Diskussion in der Urania: Kurzer Rückblick auf deutsche Iranpolitik der "reinen Diplomatie" mit Antisemiten
In der Berliner Urania wurde am 26.5.2026 moderiert von Constantin Schreiber über den Iran diskutiert, Golineh Atai, Bamdad Esmaili und Ahmad Mansour berichteten nacheinander über den innen- und außenpolitischen Terror der Islamischen Republik.

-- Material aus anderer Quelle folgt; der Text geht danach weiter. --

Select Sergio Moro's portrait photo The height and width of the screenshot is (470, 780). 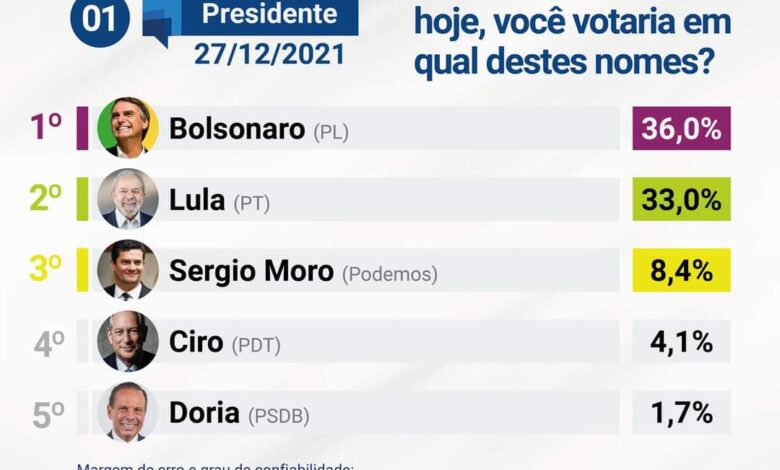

Mansour sprach die Isolierung der deutschen Außenpolitik in der Region an, die auf der Ignorierung der Fakten vor Ort basiere - man wisse es immer besser. Mansour habe sich ursprünglich aufgeklärte Debatten über Islam und Islamismus in der Bundesrepublik erhofft - stattdessen seien es nun Staaten mit muslimischer Bevölkerung am Golf, die Deutsche und Europäer vor den Islamisten warnten.
Als letztes wurde Christoph Heusgen dazugeladen, 2005 bis 2017 außen- und sicherheitspolitischer Berater von Bundeskanzlerin Merkel. Der Auftritt begann mit der pflichtschuldigen Behauptung, Merkel habe eine Einladung an den Regimepräsidenten Rohani immer abgelehnt – was sie aber nicht daran hinderte, ihn 2019 bei der UNO zu treffen.
Im Weiteren wurde immer unklarer, warum Heusgen Merkels vermeintliche oder wirkliche Distanz zu Rohani überhaupt hervorgehoben hatte, denn er trat als geradezu fanatischer Anhänger der ‚reinen Diplomatie‘ – mit Antisemiten – auf. Auf die Frage von Mansour, ob die Alliierten im Zweiten Weltkrieg auch die Diplomatie sträflich vernachlässigt hätten, entgegnete Heusgen, man hätte 1936 frühzeitig gegen die Nazi-Remilitarisierung des Rheinlands einschreiten sollen - und merkte gar nicht, dass er damit einer militärischen Intervention das Wort redete, diplomatisch haben Frankreich und England wahrscheinlich völlig folgenlos bei den Nazis protestiert.
Der nächste case für diplomatische Interventionen war dann ausgerechnet der 1953 abgesetzte iranische Premier Mossadegh. Den hätte man gegen die Machenschaften von USA, Großbritannien und den Schah unterstützen müssen. Überhaupt sei die Pahlavi-Zeit vor 1979 eine mindestens so finstere Diktatur wie die Islamische Republik gewesen, und Heusgen musste von Atai und Esmaili wegen diesem Geschichtsrevisionismus zurechtgewiesen werden. Auf immer vehementere Nachfragen nach den Verbrechen der Islamischen Republik wich Heusgen konsistent aus, das völlige Fehlen von auch nur kosmetischer Selbstkritik an der deutschen Iranpolitik hatte zeitweise Züge infantiler Sturheit.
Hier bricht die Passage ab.